> **AUSGEWÄHLTER AUSZUG**:
·····
Ein Kasten aus Holz, 38 mal 42 Zentimeter groß, vier Zentimeter tief, gefüllt mit etwa zehn Kilo glattgestrichenem feuchten Ton (ein Gewicht, mit dem man noch gut umgehen kann) und eine Schale mit Wasser.

Gearbeitet wird auch mit geschlossenen Augen. Die Konzentration auf die sinnliche Wahrnehmung der Hände im Tasten, Streichen, Greifen oder Schieben wird dadurch erleichtert - für manchen ist das überhaupt erst ohne das kontrollierende Auge möglich. Bei der Arbeit am Tonfeld geht es um den Prozess, der die Beziehung eines Menschen zu sich selbst und zu seiner Umwelt sichtbar macht - wie auf einem Bildschirm: auf kleinstem Raum, mit einem Material, das gut formbar ist aber nur begrenzt zur Verfügung steht.

 

Sich selbst "(be)greifen“

Das Feld aus Ton bietet den Händen die Möglichkeit zu begreifen. In der Berührung mit dem Ton kann sich Gefühl, Affekt und Projektion entfalten und so frühere Beziehungen spiegeln. Das Feld ist eine Urmaterie, mit der sich Erfahrungen, vor allem in der Begegnung mit dem "Anderen", gestalten und umgestalten lassen.
Die Hände auf dem Feld können meist nicht anders als sich bewegen (es sei denn, ihre spontanen Impulse sind etwa in Schrecken erstarrt; dann ist diese Erstarrung ihre Art und Weise auf Wahrnehmungen in Beziehungen zu reagieren - dann ist das der Teil, der lebendigen Kontakt sucht).
·····
> **VORLIEGENDE DATEN**:
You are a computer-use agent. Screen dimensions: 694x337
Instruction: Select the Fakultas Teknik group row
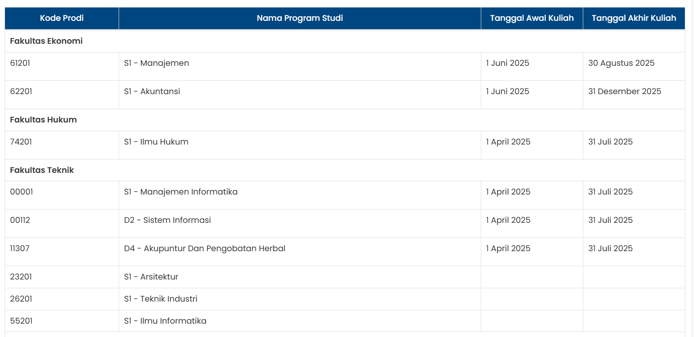(x=42, y=170)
·····
> **AUFTRAG 1**: Gib an, mit wie viel Ton der Holzkasten laut dem Text über die Arbeit am Tonfeld gefüllt ist.
> **AUFTRAG 2**: Schreibe den Text über die Arbeit am Tonfeld im Anschluss an seinen letzten Satz weiter.

> **ERGEBNIS 1**: Mit etwa zehn Kilo glattgestrichenem feuchten Ton.

> **ERGEBNIS 2**:
Der Ton ist das Gegenüber. So könnte die Erfahrung "der Ton ist kalt" eine distanzierte Bewegung oder aber ein kräftiges Wegschieben aufkommen lassen, je nachdem, wie die Erfahrungen waren. In den Gestalten, die der Ton annimmt, kommt zum Ausdruck, was sich im Laufe des Lebens leibhaftig an Erfahrungen eingeschrieben hat: Mangel, Kälte, Drohung, Ablehnung, aber auch Freude und Lust.
Dadurch, dass diese Muster greif- und sichtbar werden, wird auch ein Umgang damit möglich. Dazu gehört auch ein Begleiter, der weiß, was die bewegenden Hände ausdrücken: Qualitäten von Verhinderung, von Beziehungssuche und Krise. Vor allem soll er die vorhandenen Ressourcen erkennen und dadurch helfen, ein Steckenbleiben in Bedingungen zu verhindern - ein Geburtshelfer im Schöpfungsakt.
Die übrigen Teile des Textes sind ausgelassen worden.